Comparison between the original text and the adaptation in North Macedonia
| Act/Scene/Appearance | Original | Macedonian |
|---|---|---|
| Characters | Кърста, Петкана — Потурчени българки. English: Krsta, Petkana: Bulgarians turned to Islam | КРСТА, ПЕТКАНА – потурчени рисјанки: English: Krsta, Petkana: Christians turned to Islam |
| 1/1/IX | Всички българи. English: All Bulgarians. | Сите: English: All: |
| 1/1/IX | Българитѣ впущатъ се къмъ турцитѣ. English: The Bulgarians attack the Turks | Македонците се нафрлуваат на Турците. English: The Macedonians attack the Turks |
| 2/IV | Консулата Сърбски, за да кажуваатъ, оту са Сърби, а не Бугари. English: The Serbian consulate to say they are Serbs and not Bulgarians | Консулата српски, за да кажуваат оту са Срби. English: The Serbian consulate to say they are Serbs |
| 3/III | (Влизатъ: Кърста и Петкана, потурчени българки). English: Entering: Krsta and Petkana, Bulgarians turned to islam | (Излегуваат. По малку влегуваат Цвета, Крста и Петкана) English: Leaving. After a while entering Krsta and Petkana |
| 3/IV | Еле той бугаринотъ, комита... English: Especially the Bulgarian, the rebel | Еле, тој ѓаур комита English: Especially the unbeliever, the rebel |
| 3/V | Не, ние бугарки сме се родиле, мори сестро. English: No, we are Bulgarians by birth, sister | Не, ние рисјанки сме се родиле, мори сестро. English: No, we are Christians by birth, sister |
| 3/V | Бугарки сте се родиле?! English: You are Bulgarians by birth? | Рисјанки сте се родиле?! English: You are Christians by birth? |
| 3/V | Бугарки, бугарки бевне, мори сестро. English: Bulgarians, we were Bulgarians, sister | Рисјанки бевме, мори сестро. English: We were Christians, sister |
| 3/V | Бугарки бефме, ама не потурчие! English: We were Bulgarians, but we were turned to Islam | Ама не потурчија! English: We were turned to Islam |
| 3/V | Бугарки бефме, а сега туркини, пусти робони. English: We were Bulgarians, and now we're Turkish, poor slaves | Рисјанки бевме, а сега Туркини, пусти робинки. English: We were Christians, and now we're Turkish, poor slaves |
| 3/V | Бугарки бефме, мори сестро, бугарки верувайне. English: We were Bulgarians, sister, Bulgarians, believe us | Не мори сестро, верувај, не. English: No sister, believe us, no |
| 3/V | Ако вие бефте бугарки... English: If you were Bulgarians | Ако вие не бевте Туркини... English: If you were not Turks |

==Modern day adaptations==
The play is considered today as one of the most important works in Macedonian literature. The play was adapted into a film in 1967 under the direction of Macedonian director Trajče Popov. Following its screening at the Croatian Pula Film Festival in 1968, it received a Golden Arena for Best Production Design. The following year, the film also received a Golden award with Lenin's face to honor its success in the Soviet Union.
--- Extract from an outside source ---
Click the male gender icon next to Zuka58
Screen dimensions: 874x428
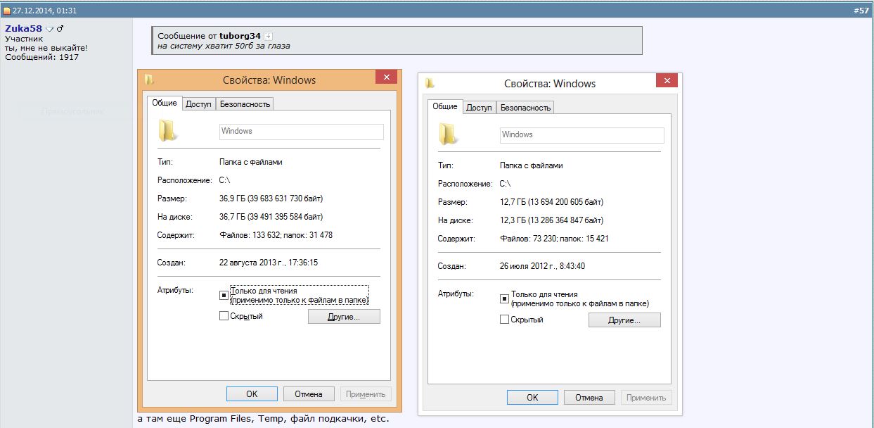(x=60, y=29)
Following the premiere of the original play, it was shown in numerous cities across Bulgaria. Later, in 1953, the play had its first premiere at the Macedonian National Theater in Skopje. It was later widely shown in numerous other Macedonian cities. On 16 December 2012, a musical adaptation of the play premiered at the Dramski Theater in Skopje, directed by Croatian director and choreograph Staša Zurovac.